Alejandro Aravena has been named as the winner of the 2016 Pritzker Prize, ahead of curating this year’s Venice Architecture Biennale with the theme “Reporting from the Front”. Highlighting his dedication to improve urban environments and to address the global housing crisis, the Pritzker Prize jury praised the way in which the Chilean architect has “risen to the demands of practicing architecture as an artful endeavor, as well as meeting today’s social and economic challenges.” Aravena is the 41st Pritzker Prize laureate and the first Chilean to receive the award.
At 48 years of age, Aravena has a large portfolio of private, public and educational projects in Chile, the USA, Mexico, China and Switzerland.
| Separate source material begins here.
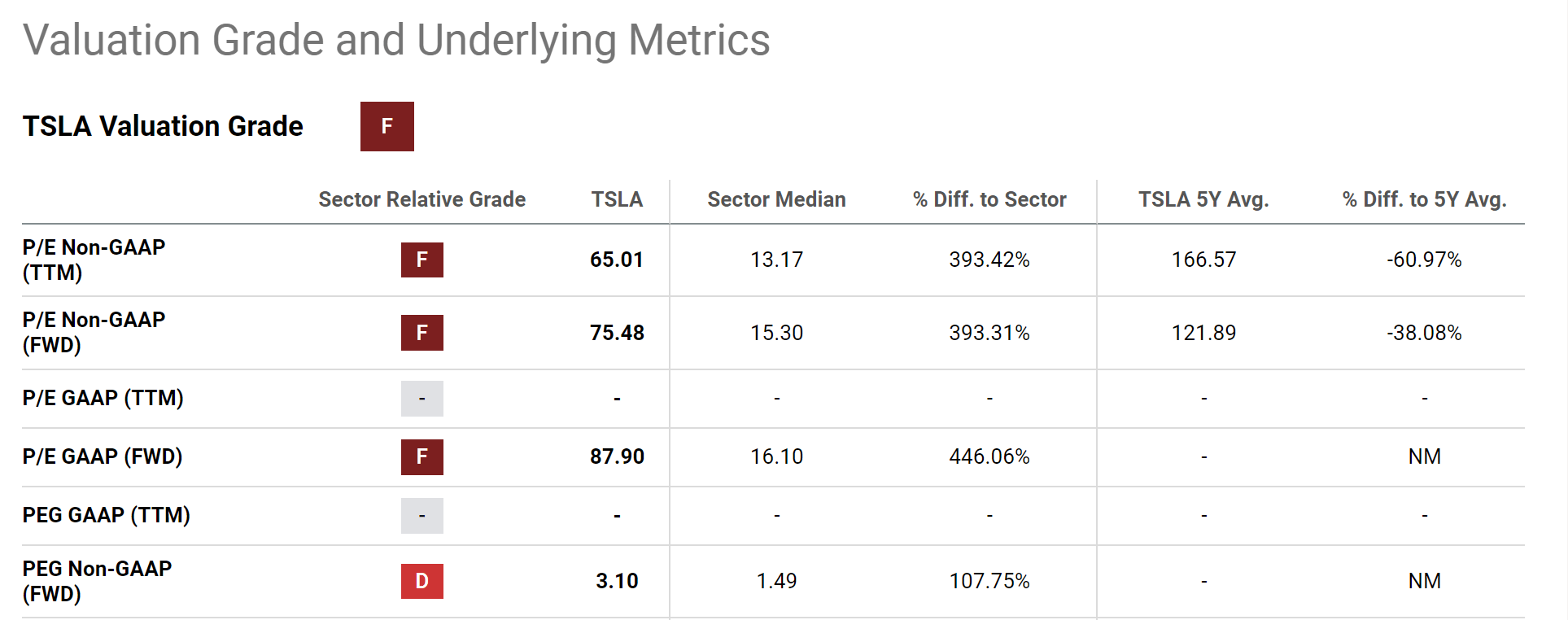Click the gray dash grade for P/E GAAP (TTM)
This screenshot has height=620, width=1568.
pyautogui.click(x=421, y=399)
But perhaps more notably, through his “Do Tank” firm ELEMENTAL he has managed to build 2,500 units of social housing, engaging in the public housing policies of governments where he works and taking an opportunistic approach to market forces to generate a powerful impact on lower-income communities.
“Alejandro Aravena epitomizes the revival of a more socially engaged architect, especially in his long-term commitment to tackling the global housing crisis and fighting for a better urban environment for all,” explained the Jury in their citation. “He has a deep understanding of both architecture and civil society, as is reflected in his writing, his activism and his designs. The role of the architect is now being challenged to serve greater social and humanitarian needs, and Alejandro Aravena has clearly, generously and fully responded to this challenge.”
After awarding Shigeru Ban in 2014, Frei Otto in 2015 and now Alejandro Aravena in 2016, the Pritzker Prize has recently shown a tendency to recognize architects who have gone beyond the traditional boundaries of the architectural discipline; architects who are capable of wielding influence to generate solutions to the most urgent problems of society.
“The ELEMENTAL team participates in every phase of the complex process of providing dwellings for the underserved: engaging with politicians, lawyers, researchers, residents, local authorities, and builders, in order to obtain the best possible results for the benefit of the residents and society… This inventive approach enlarges the traditional scope of the architect and transforms the professional into a universal figure with the aim of finding a truly collective solution for the built environment,” explained the Jury.
“The Pritzker Prize has now rewarded an architect who, convinced of the power of good architecture, highlights the importance of architects themselves. Aravena is helping to challenge an established view of architecture; for him, an architect is much more than someone who simply reacts to a client’s desires with functional designs. In his own words, he is able to “intensify what is available instead of complaining about what is missing… to understand what design tools are needed to subvert the forces that privilege individual gain over collective benefit.
This seems to offer the inspiration and momentum architects need to take up the responsibility that once we left to others. Again quoting the new 2016 Pritzker Laureate, it is a unique opportunity to show that “architecture can introduce a broader notion of gain: design as added value instead of an extra cost; architecture as a shortcut towards equality”.